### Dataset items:
○ ○ ○ ○ ○
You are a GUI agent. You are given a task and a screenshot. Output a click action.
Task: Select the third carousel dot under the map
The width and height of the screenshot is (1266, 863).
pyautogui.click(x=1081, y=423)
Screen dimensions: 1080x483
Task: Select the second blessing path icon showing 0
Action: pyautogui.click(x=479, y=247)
○ ○ ○ ○ ○
### Exercise requirements:
After reading the data above, return it verbatim in full.

### Solved exercise:
You are a GUI agent. You are given a task and a screenshot. Output a click action.
Task: Select the third carousel dot under the map
The width and height of the screenshot is (1266, 863).
pyautogui.click(x=1081, y=423)
Screen dimensions: 1080x483
Task: Select the second blessing path icon showing 0
Action: pyautogui.click(x=479, y=247)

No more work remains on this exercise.